Wednesday, October 3, 2012

Showtime Homeland "Pulled Back In: Betrayals" #201 "The Smile"

Episode 1 of Season 2 of Showtime's "Homeland" is named “The Smile.” After being fired from the CIA, Carrie is now living the quiet life of a “country mouse”, her bi-polar disorder being held in balance by the drug, lithium.  (We get a hint that her dosage may be to high—a foreshadowing of future trouble for Carrie as a consequence of an overdose of lithium.)

At the beginning of the episode, Carrie is reluctantly pulled back into the spy game, and returns to Beirut to meet with a female asset with valuable information about a terrorist plot, but who will only speak with her. A reluctant return, but it doesn’t take long for the adrenaline rush from a cat-and-mouse game with a terrorist sent to disrupt (at the very least) her mission to change her reluctance to eagerness. The CIA “mouse” (Carrie) defeats her terrorist “cat”, and as the episode ends, she breaks into a broad ear-to-ear smile. (This is the “Cheshire-cat” moment of the episode, or perhaps I should call it “happy-as-a-cat-in-cream” moment. Carrie’s back in the game and loving it. 

I’m renaming the episode “Pulled Back In: Betrayals” because that title does a good job of enumerating the themes in this episode.

Carrie is pulled back into the spy game, but by allowing herself to be drawn back into the action when her sanity and mental stability is still quite fragile, she betrays herself.  Her duty to herself is to avoid stress and get well. Self-betrayals are the worst—aren’t they?

Nicholas Brody, former marine, current congressman and possible V.P. pick, current terrorist mole, and Carrie’s nemesis in Season 1, is enjoying his new-found fame and good fortune. You know who is enjoying it even more--Brody’s wife Jessica (played by Morena Baccarin). She is thrilled to be hob-nobbing with other political wives and basking in the reflected glory of her husband. But a number of betrayals are about to upset her happy little apple cart.  

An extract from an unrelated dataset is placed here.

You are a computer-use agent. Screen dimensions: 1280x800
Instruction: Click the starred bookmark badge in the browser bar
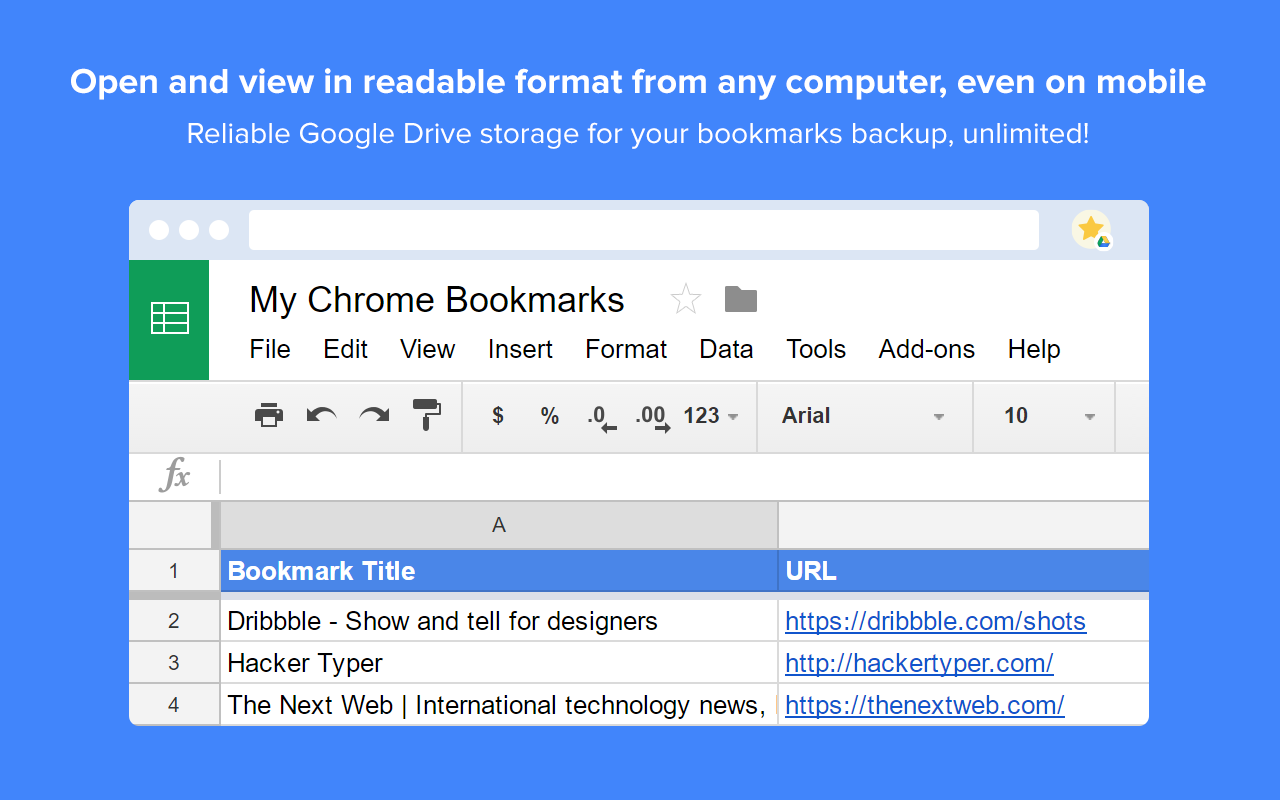click(1092, 229)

I think Brody is also enjoying life as a politician. He may feel like he has put his terrorist days behind him, but the beauteous Roya Hammand (played by Suleikha Robinson) shows up to disrupt his happy little apple cart. She is the middle man for Nazir (the terrorist over-lord), undercover as a journalist. She informs Brody that Nazir wants him to break into the safe in the office of the current head of the CIA, David Estes’ (played by David Harewood) And  steal a list of targets.Brody makes excuses to get out of it, but Roya is firm. She reminds him of his promise to use his position to advance Nazir’s aims and to avenge the death of Issa, (Nazir’s young son who Brody had come to love when he became the boy’s tutor during his captivity as a P.O.W.) Brody finally agrees to get the list during an upcoming meeting.  Rona tells him that she will arrange for him to be left alone in Estes’ office .
 
When Brody meets with Estes in his office, Roja uses her journalist credentials to to call Estes out of the meeting.  She insists that Estes speak with her immediately because she is about to print a damning story. Estes leaves to speak with Rona and Brody is left alone in the office. Brody finds the list and copies the list into a note pad.  (Paper and pencil?  Really? Why not a secret camera hidden in a pen or something, like all the other spies use?)  It takes so long to copy the list Brody barely has time to complete his mission. Then he forgets his notepad on Estes’ desk, but remembers and retrieves it in the nick of time.)

So Brody has brayed his country. I’d like to think that he will betray Nazir and not turn the information only, but I think he will remain loyal to Nazir and his own oath of vengeance. I’d like to think that Brody has had his head turned by his position in the center of Washington politics, but events later in the episode show me that he remains committed to his terrorist goals.

Brody’s  commitment is revealed as a result of another betrayal. Brody’s 16-year old daughter, Dana (played by Mogan Saylor) discovered in season 1 that her father had converted to Islam. She betrays her father by revealing his secret at school, but no one believes her. They think she has said the craziest thing she could think of in order to win an argument.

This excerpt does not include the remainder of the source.